(Stored dataset items)
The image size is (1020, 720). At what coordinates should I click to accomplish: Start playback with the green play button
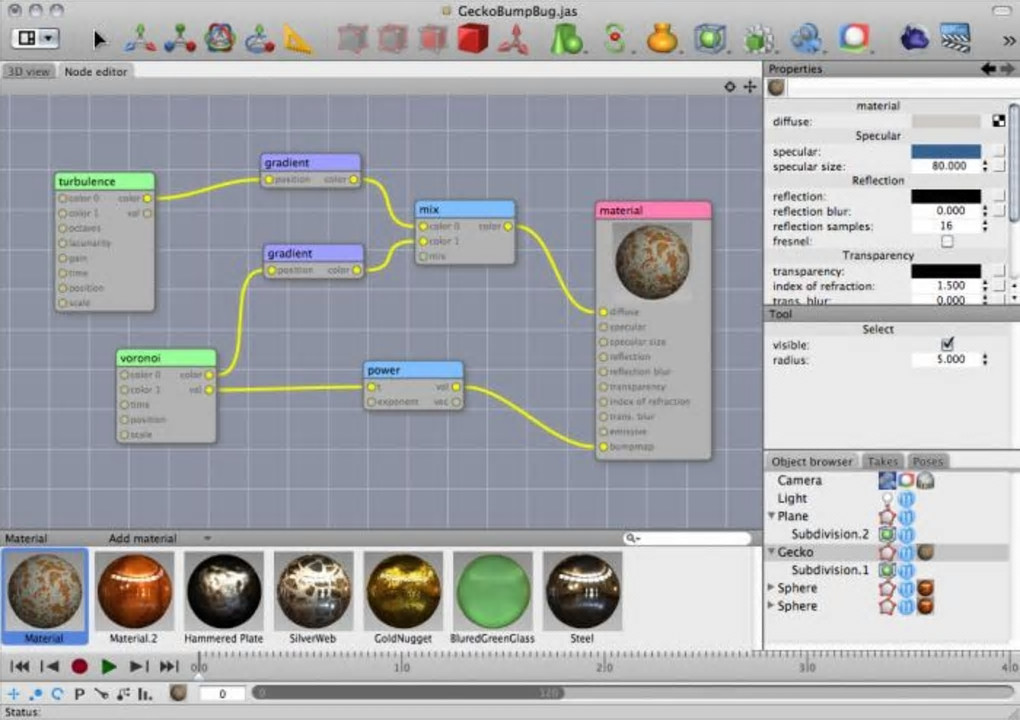tap(109, 666)
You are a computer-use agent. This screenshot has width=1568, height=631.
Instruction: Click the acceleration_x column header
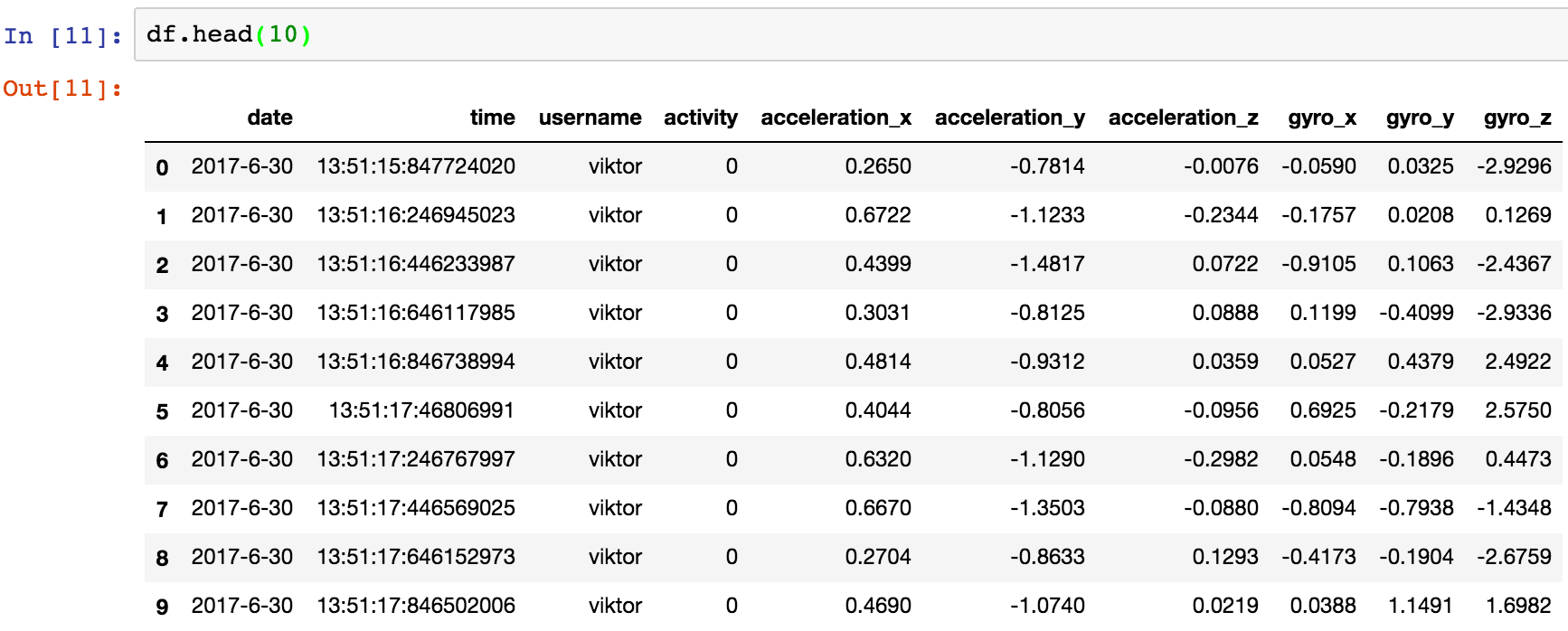(836, 118)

• _PROBLEM TO WORK ON_
Without the pictures, reproduce every line of the records above exactly.

• _YOUR SOLUTION_
The image size is (1020, 720). At what coordinates should I click to accomplish: Start playback with the green play button
tap(109, 666)
You are a computer-use agent. This screenshot has width=1568, height=631.
Instruction: Click the acceleration_x column header
(836, 118)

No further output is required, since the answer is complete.